“No,” replied Rourke, “I’m naht.”
“Belave me,” said the stranger, “I’ll get it out av ye somehow,” but for the moment he made no move, merely hanging about in an uncertain way. He seemed to have no definite plan for collecting the money, or if he had he had by now abandoned it.
Without paying any more attention to him, Rourke, still very irritated and defiant, returned to the fire. He tried to appear calm and indifferent, but the ex-workman, a non-union mason, I judged, followed after, standing before him and staring in the defiant, irritating way a drunken man will, not quite able to make up his mind what else to do. Presently Rourke, more to relieve the tedium of an embarrassing situation than anything else (a number of accusatory remarks having been passed), turned and began poking at the blaze, finally bending over to lay on a stick of wood. On the instant, and as if seized by sudden inspiration, whether because the tails of Rourke’s long coat hung out in a most provoking fashion and suggested the thing that followed or not, I don’t know, but now the red-faced intruder jumped forward, and seizing them in a most nimble and yet vigorous clutch, gave an amazing yank, which severed them straight up the back, from seat to nape, at the same time exclaiming:
“Ye’ll naht pay me, will ye? Ye’ll naht, will ye?”

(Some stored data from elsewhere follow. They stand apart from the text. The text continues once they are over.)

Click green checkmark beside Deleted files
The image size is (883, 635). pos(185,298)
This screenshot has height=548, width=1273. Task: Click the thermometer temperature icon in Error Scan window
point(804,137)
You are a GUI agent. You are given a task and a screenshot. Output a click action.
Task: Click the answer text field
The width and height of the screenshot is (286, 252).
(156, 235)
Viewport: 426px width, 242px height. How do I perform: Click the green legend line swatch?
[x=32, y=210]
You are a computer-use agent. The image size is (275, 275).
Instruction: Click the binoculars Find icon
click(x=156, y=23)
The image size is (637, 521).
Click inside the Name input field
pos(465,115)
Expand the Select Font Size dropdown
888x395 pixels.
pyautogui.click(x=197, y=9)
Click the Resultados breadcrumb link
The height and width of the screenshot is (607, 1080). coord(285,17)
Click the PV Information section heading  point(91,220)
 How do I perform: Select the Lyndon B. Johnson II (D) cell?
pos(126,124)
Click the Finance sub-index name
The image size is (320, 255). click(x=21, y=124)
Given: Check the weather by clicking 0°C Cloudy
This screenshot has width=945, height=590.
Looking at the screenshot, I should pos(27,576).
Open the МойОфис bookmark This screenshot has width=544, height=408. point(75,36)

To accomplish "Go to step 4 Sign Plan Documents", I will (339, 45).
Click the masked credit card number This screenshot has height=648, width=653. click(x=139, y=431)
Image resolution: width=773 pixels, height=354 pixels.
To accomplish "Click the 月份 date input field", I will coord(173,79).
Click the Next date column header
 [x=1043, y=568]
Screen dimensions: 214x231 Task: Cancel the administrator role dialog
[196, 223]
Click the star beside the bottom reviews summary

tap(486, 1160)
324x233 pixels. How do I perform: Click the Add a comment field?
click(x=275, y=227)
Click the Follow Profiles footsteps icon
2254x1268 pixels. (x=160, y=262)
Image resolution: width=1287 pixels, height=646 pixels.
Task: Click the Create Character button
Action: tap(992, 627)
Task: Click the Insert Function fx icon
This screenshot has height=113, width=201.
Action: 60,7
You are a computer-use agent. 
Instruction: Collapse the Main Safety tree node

On the instant a tremendous change came over the scene. It was as swift as stage play. Instantly Rourke was upright and faced about, shouting, “Now, be gob, ye’ve torn me coat, have ye! Now I’ll tache ye! Now I’ll show ye! Wait! Get ready, now. Now I’ll fix ye, ye drunken, thavin’ loafer,” and at the same time he began to move upon the enemy in a kind of rhythmic, cryptic circle (some law governing anger and emotion, I presume), the while his hands opened and shut and his eyes looked as though they would be veiled completely by his narrowing lids. At the same time the stranger, apparently seeing his danger, began backing and circling in the same way around Rourke, as well as around the fire, until it looked as though they were performing a war dance. Round and round they went like two Hopi bucks or Zulu warriors, their faces displaying the most murderous cunning and intention to slay—only, instead of feathers and beads, they had on their negligible best. All the while Rourke was calling, “Come on, now! Get ready, now! I’ll show ye, now! I’ll fix ye, now! It’s me coat ye’ll rip, is it? Come on, now! Get ready! Make yerself ready! I’m goin’ to give ye the lickin’ av yer life! Come on, now! Come on, now! Come on, now!”
It was as though each had been secreted from the other and had to be sought out in some mysterious manner and in a circle. In spite of the feeling of distress that an impending struggle of this kind gives one, I could not help noting the comic condition of Rourke’s back—the long coat beautifully ripped straight up the back, its ends fluttering in the wind like fans, and exposing his waistcoat and Sunday boiled white shirt—and laying up a laugh for the future. It was too ridiculous. The stranger had a most impressive and yet absurd air of drunken sternness written in his face, a do-or-die look.